High-fructose diet elevates myocardial superoxide generation in mice in the absence of cardiac hypertrophy.

OBJECTIVE

Dietary fructose intake has increased considerably in recent decades and this has been paralleled by an increase in the incidence of insulin resistance, especially in children and adolescents. The impact of a high-fructose diet on the myocardium is not fully understood. The aims of this study were to characterize the murine metabolic and cardiac phenotypes associated with a high-fructose diet and to determine whether this diet imparts differential effects with age.

METHODS

Juvenile (4 wk) and adult (14 wk) C57Bl/6 mice were fed a 60% fructose diet or isoenergetic control (starch) diet for 6 wk.

RESULTS

At completion of the dietary intervention (at ages 10 and 20 wk), fructose-fed mice were normotensive; hyperinsulinemia and cardiac hypertrophy were not evident. Interestingly, fructose-fed mice exhibited lower blood glucose levels (10 wk: 4.81+/-0.28 versus 5.42+/-0.31 mmol/L; 20 wk: 4.88+/-0.30 versus 5.96+/-0.42 mmol/L, P<0.05) compared with controls. Nicotinamide adenosine dinucleotide phosphate-driven myocardial superoxide production was significantly increased in fructose-fed mice at both ages (by approximately 29% of control at 10 wk of age and 16% at 20 wk, P<0.01). No increase in aortic superoxide production was observed.

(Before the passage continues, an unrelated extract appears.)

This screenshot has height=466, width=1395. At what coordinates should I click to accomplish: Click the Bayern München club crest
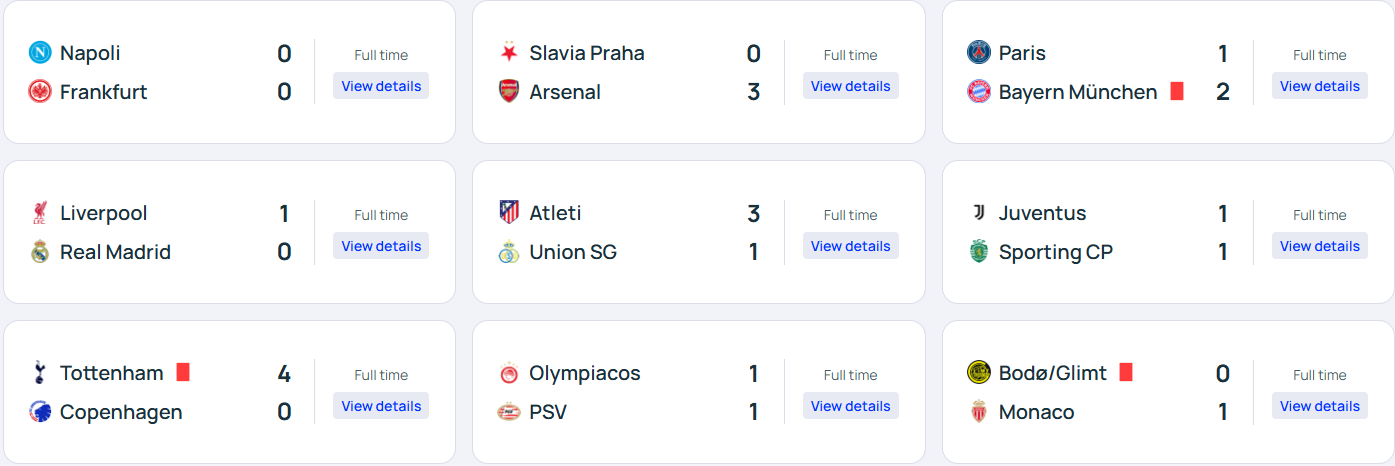978,92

Fructose feeding did not alter gene expression of the antioxidant thioredoxin-2, suggesting an imbalance between myocardial reactive oxygen species generation and antioxidant induction.

CONCLUSION

These findings indicate that increased myocardial superoxide production may represent an early and primary cardiac pathologic response to the metabolic challenge of excess dietary fructose in juveniles and adults that can be detected in the absence of cardiac hypertrophy and hypertension.